Star Wars: The Force Unleashed 2 takes place shortly after the events of the first game, with a fledgling rebellion just starting to take hold, scattered and in desperate need of an early victory. The protagonist, Starkiller, spoiler alert who was presumed dead at the end of the first game is in some sort of training facility, oh wait, it’s a cloning facility, so this is a Starkiller clone, possibly, but then he escapes to help the rebellion, only he kind of doesn’t because he only cares about Juno, oh and Boba Fett is there, sort of, and Yoda, briefly, oh and Starkiller is dealing with some serious stuff and is kind of emotional right now so he probably needs some alone time. Yeah, that about sums up the narrative of Force Unleashed 2.

Set problem 1:
Duplicate the part of the passage on The Force Unleashed 2 between "Star Wars: The" and "Force Unleashed 2.", inclusive.
Set problem 2:
Summarize the passage on The Force Unleashed 2 in two sentences.

Provided records:
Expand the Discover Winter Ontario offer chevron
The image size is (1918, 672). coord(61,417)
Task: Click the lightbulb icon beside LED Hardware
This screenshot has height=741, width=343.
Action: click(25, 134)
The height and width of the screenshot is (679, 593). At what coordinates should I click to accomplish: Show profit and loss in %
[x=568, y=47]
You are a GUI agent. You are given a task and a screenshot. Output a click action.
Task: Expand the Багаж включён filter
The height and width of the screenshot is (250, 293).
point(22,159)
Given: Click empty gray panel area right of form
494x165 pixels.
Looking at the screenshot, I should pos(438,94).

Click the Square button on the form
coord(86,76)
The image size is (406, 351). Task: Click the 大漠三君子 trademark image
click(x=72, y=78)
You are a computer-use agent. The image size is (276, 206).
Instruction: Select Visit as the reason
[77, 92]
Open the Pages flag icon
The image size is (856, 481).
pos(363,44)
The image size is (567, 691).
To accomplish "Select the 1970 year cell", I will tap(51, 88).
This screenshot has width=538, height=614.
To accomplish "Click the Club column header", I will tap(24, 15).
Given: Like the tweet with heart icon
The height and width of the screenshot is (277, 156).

Right answer 1:
Star Wars: The Force Unleashed 2 takes place shortly after the events of the first game, with a fledgling rebellion just starting to take hold, scattered and in desperate need of an early victory. The protagonist, Starkiller, spoiler alert who was presumed dead at the end of the first game is in some sort of training facility, oh wait, it’s a cloning facility, so this is a Starkiller clone, possibly, but then he escapes to help the rebellion, only he kind of doesn’t because he only cares about Juno, oh and Boba Fett is there, sort of, and Yoda, briefly, oh and Starkiller is dealing with some serious stuff and is kind of emotional right now so he probably needs some alone time. Yeah, that about sums up the narrative of Force Unleashed 2.

Right answer 2:
Star Wars: The Force Unleashed 2 is set shortly after the first game, when a scattered, fledgling rebellion badly needs an early victory. Starkiller, who was presumed dead at the end of the first game and may now be a clone, escapes a cloning facility to help the rebellion but cares only about Juno.